Tuesday, May 27, 2025

Commissioner Makary on High Schoolers Vaping: Half or Half a Percent?

 

In his Congressional testimony on May 22, FDA Commissioner Dr. Martin Makary said, “There are high schools in America now where kids are saying half of the kids are addicted to these vaping products.”

During the 2024 campaign, President Trump promised to save vaping.  Now that job falls to Dr. Makary, whose agency “oversees the safety of more than $3.9 trillion worth of food, tobacco, and medical products produced in the U.S. and abroad.”  With so much on his plate, he can be forgiven for not having all the facts yet on youth vaping.

Last December, I took a deep dive into vaping among American high schoolers, using the CDC’s 2023 National Youth Tobacco Survey (here), the latest available dataset.

My analysis demonstrated that some 73,092 of the nation’s 15.8 million high schoolers vaped frequently enough (20-30 days in past month) to be at risk for being addicted.  That represents only 0.5%, not 50%.

No one is comfortable with youth vaping, but Dr.

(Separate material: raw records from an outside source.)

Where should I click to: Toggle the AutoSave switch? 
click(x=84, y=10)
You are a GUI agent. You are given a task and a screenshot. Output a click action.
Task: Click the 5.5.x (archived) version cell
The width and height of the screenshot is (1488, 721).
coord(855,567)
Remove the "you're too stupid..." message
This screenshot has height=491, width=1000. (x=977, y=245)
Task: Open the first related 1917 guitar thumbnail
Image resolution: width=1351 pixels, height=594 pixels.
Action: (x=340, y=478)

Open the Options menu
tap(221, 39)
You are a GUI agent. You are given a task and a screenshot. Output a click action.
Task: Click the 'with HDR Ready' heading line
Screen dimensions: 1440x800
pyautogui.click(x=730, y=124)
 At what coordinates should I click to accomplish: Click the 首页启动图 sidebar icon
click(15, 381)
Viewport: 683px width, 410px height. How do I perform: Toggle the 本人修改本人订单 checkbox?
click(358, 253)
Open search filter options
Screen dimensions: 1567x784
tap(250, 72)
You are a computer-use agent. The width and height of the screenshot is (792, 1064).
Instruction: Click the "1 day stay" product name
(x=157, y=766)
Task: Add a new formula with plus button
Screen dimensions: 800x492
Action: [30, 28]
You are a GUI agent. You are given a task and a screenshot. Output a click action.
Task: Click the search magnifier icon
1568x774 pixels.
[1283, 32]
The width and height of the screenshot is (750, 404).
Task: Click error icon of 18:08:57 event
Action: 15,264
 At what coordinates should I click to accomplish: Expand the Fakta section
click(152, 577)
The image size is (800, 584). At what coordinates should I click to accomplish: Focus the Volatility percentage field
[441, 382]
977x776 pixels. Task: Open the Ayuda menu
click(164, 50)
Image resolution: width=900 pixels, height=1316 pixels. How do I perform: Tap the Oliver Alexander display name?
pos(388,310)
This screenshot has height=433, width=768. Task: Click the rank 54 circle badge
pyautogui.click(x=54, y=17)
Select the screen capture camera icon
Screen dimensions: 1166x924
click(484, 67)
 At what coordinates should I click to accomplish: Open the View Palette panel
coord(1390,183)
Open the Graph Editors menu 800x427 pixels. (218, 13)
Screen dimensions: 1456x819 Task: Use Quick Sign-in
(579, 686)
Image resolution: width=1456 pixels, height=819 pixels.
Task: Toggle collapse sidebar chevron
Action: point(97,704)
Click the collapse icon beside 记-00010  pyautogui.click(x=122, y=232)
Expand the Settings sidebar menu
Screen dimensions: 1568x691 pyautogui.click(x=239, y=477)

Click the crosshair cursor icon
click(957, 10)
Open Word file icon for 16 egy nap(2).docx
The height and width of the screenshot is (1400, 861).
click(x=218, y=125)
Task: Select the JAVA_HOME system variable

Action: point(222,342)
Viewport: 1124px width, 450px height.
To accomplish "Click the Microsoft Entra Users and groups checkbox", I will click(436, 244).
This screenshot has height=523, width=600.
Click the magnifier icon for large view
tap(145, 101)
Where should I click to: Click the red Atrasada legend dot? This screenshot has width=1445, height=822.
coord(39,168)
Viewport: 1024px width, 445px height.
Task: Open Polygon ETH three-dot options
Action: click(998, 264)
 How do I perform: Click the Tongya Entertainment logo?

Makary and his team should understand that vaping has contributed to the disappearance of smoking among American high schoolers, and the rate among young adults is similarly minimal.  This means that in 25 to 30 years, smoking-related diseases will nearly disappear, too.  It’s time for the FDA to focus on adult smokers over age 40, whose risk grows with each cigarette.  Going smoke-free will give them the chance for longer and healthier lives.